Who Can Sport This Style?
Virtually anyone can rock a bob, says Nunzio. But hair type and face shape dictate length. Those with curly-to-wavy hair and a round, square or wide face will find a shoulder-skimming length most flattering. If you have a long face and straight hair, you have more leeway to go chin length.

Best Styling Strategy
To wear this cut straight, Nunzio suggests applying a lightweight styling cream (preferably with heat-protectant ingredients) to damp hair. Try Garnier Fructis Sleek and Shine Smoothing Milk ($4; drugstores). Blow-dry hair until it’s about 80 percent there, then use a paddle brush to pull strands taut and smooth. If it looks too round when you’re finished (think 1995 news-anchor hair), run a flatiron over just the ends. To wear the style wavy, apply the same styling cream, then let your hair dry naturally or blow-dry with a diffuser. Once the hair is dry, enhance its natural texture by twirling sections around a one-inch curling iron.

Color Cues
To play up the simple elegance of the bob’s shape, John Whelan, a colorist at Nunzio’s eponymous Manhattan salon, used a rich brown color all over, followed by a clear glaze to bump up the shine. He also wove in a few subtle caramel highlights to add softness and dimension.

CURLY GIRL
Weez Tomlinson (middle row), 52, an educational consultant and actor, had been relaxing her midback-length hair every six weeks for 15 years. “It’s very time consuming—and damaging.

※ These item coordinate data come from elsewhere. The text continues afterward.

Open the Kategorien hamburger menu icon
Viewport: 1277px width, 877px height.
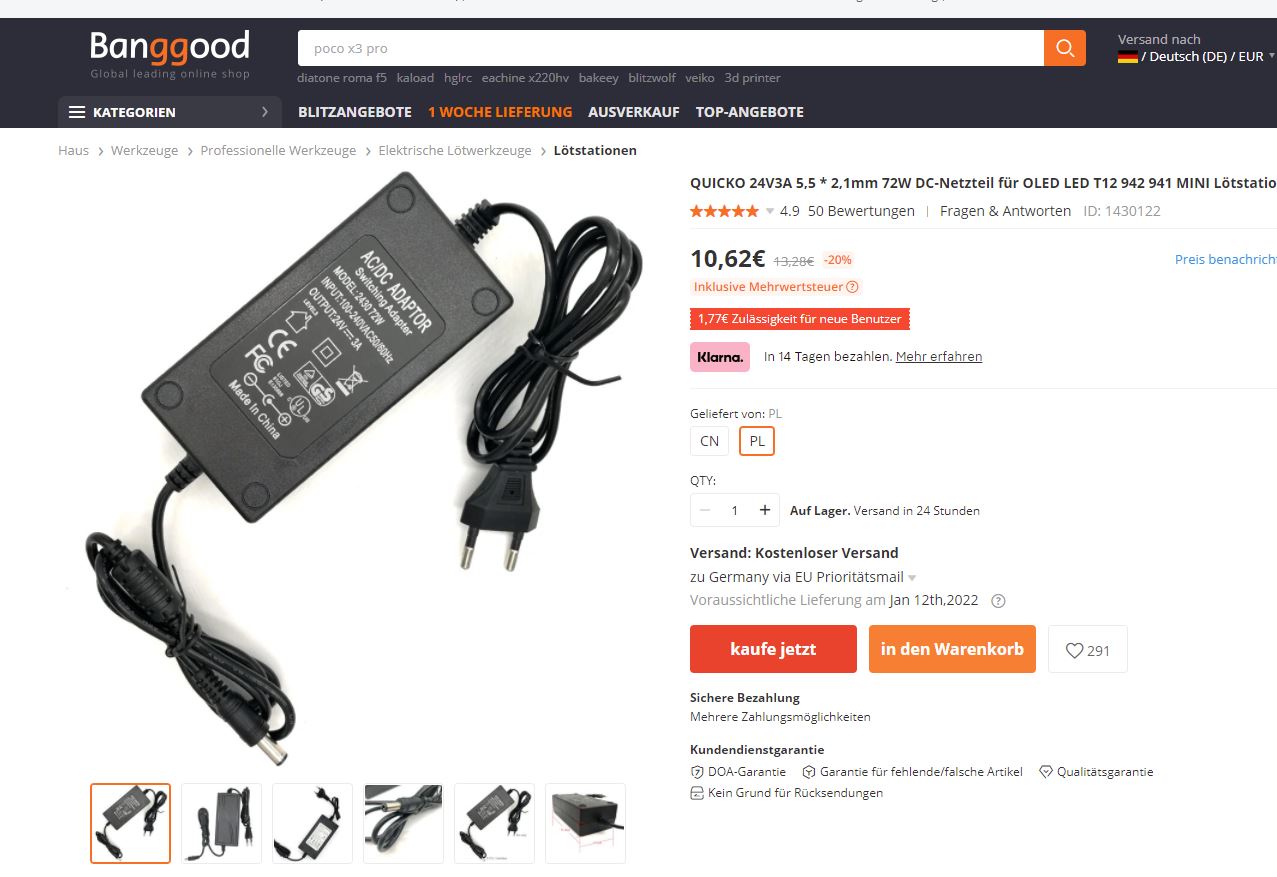(77, 112)
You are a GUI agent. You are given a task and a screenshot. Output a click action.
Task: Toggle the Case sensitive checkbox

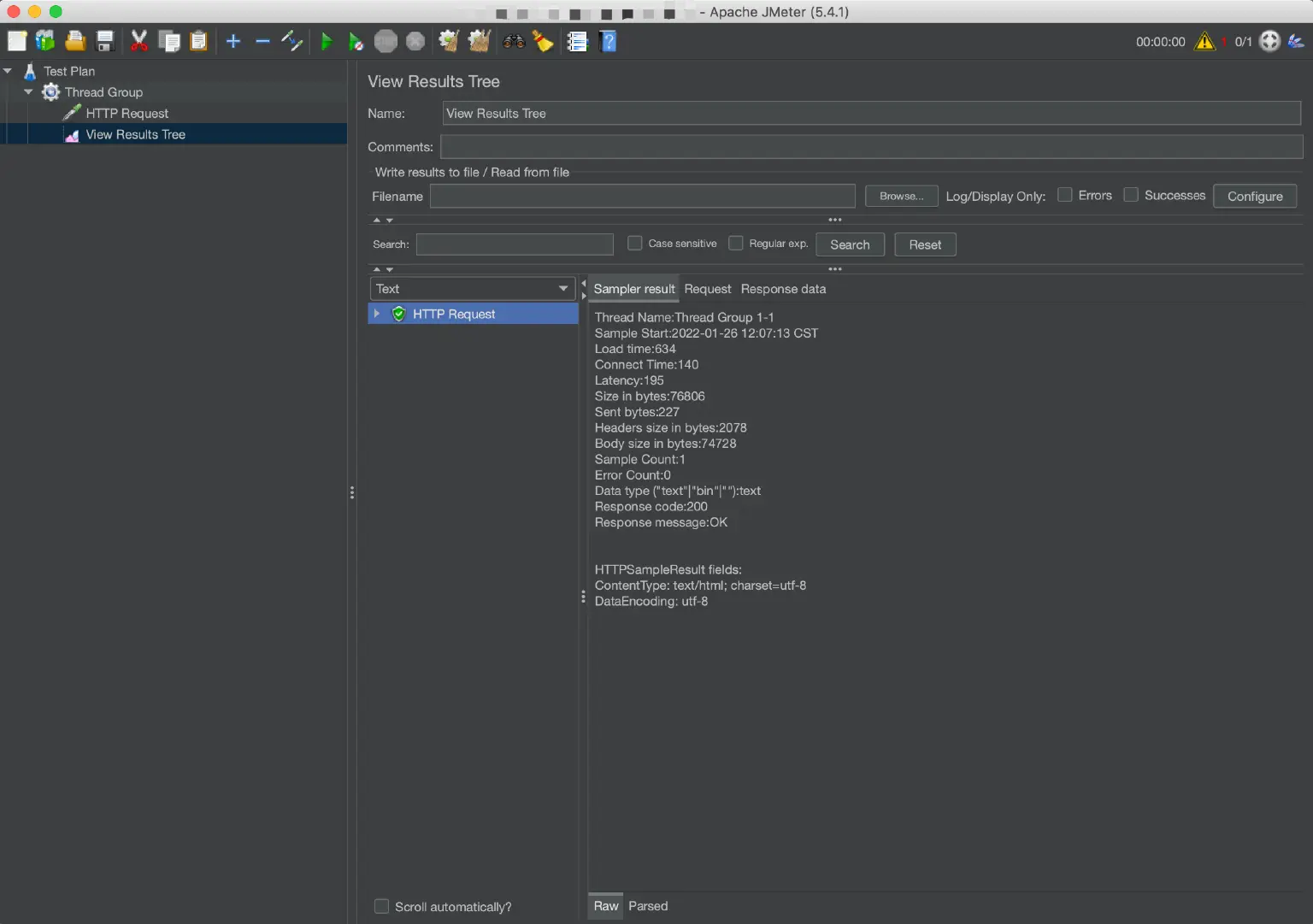(635, 244)
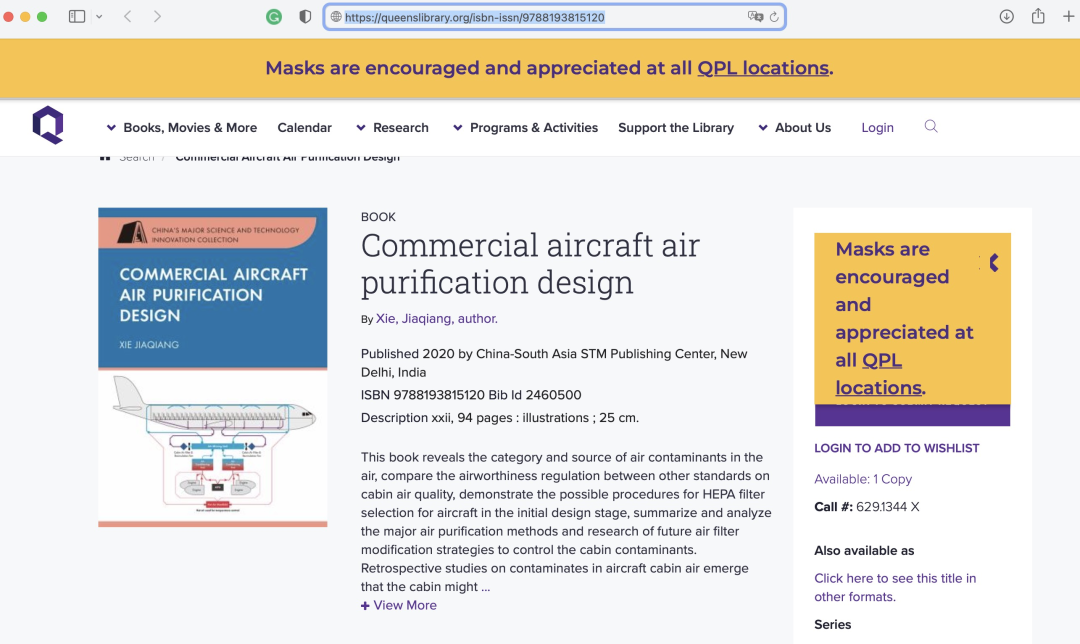The height and width of the screenshot is (644, 1080).
Task: Show downloads with the download icon
Action: point(1006,17)
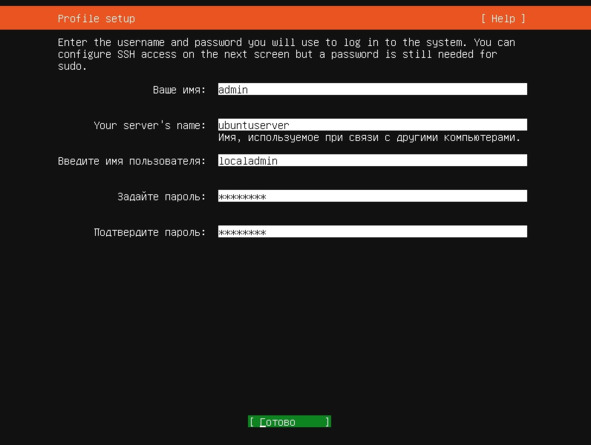Place the cursor in the ubuntuserver text
The width and height of the screenshot is (591, 445).
[x=254, y=125]
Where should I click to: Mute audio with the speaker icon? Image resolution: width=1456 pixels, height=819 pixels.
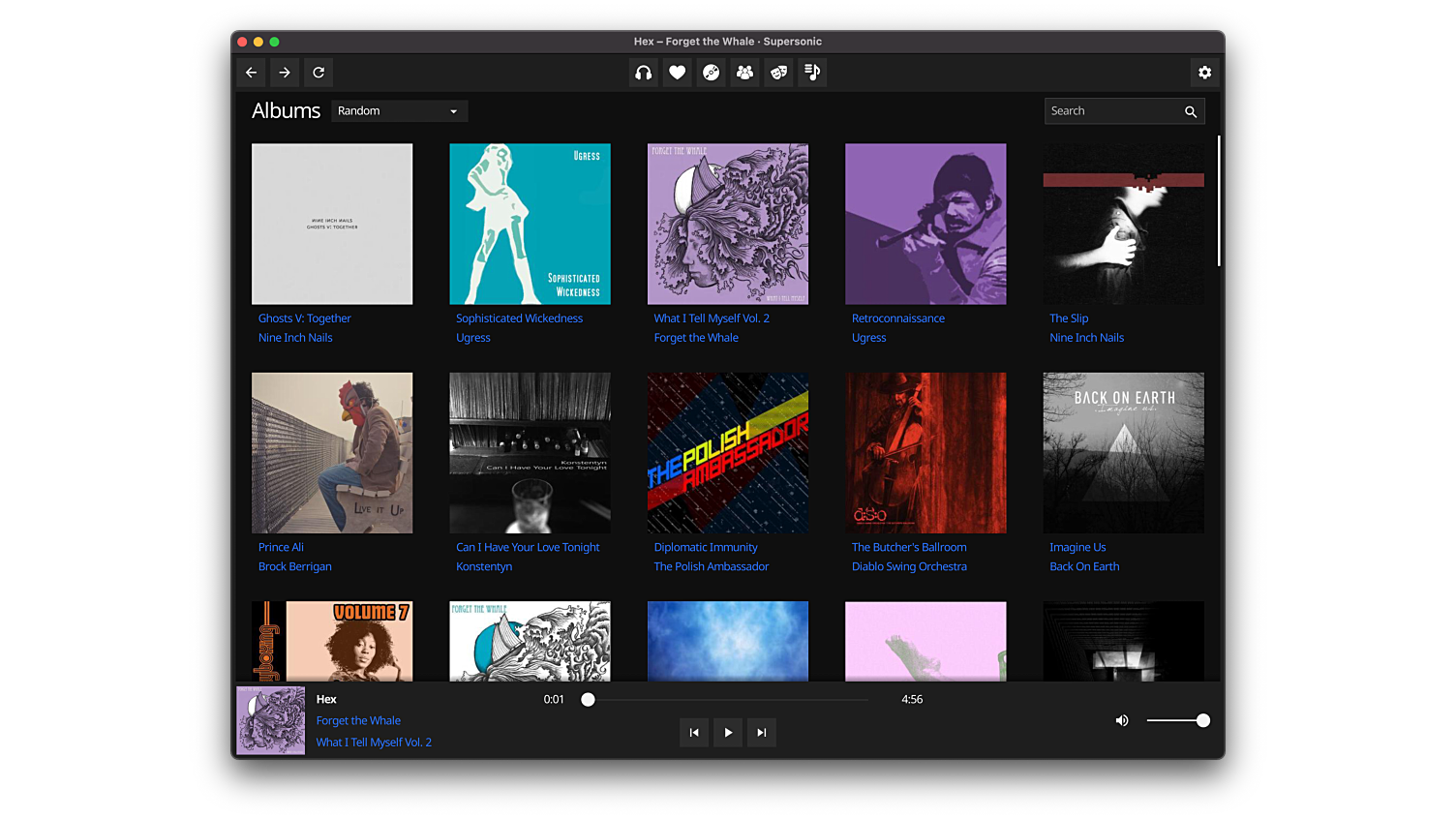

I wanted to grow in my naturally curly texture, but I knew it would require a transition strategy, and I just didn’t know where to begin,” says Weez. Enter Nunzio.

The Cut
After snipping five inches off the bottom of Weez’s hair, Nunzio added layers all over; the shortest are four inches long. Heavy layering will allow the curly new growth to spring into shape (longer hair weighs down spirals). “I think of this style as a very curly version of a shag, where there are short layers all over. And with hair like Weez’s, this cut prevents the hair from looking bushy,” explains Nunzio.

Who Can Sport This Style?
“Weez has a long neck and lovely, defined shoulders. The second I pulled her hair back and exposed that area, she looked 10 years younger, something I think many women would discover if they lost some length,” says Nunzio. This cut is ideal for coarse, naturally curly and wavy hair. You can still go for it if you have straight or fine hair, but the result will not be as full as Weez’s.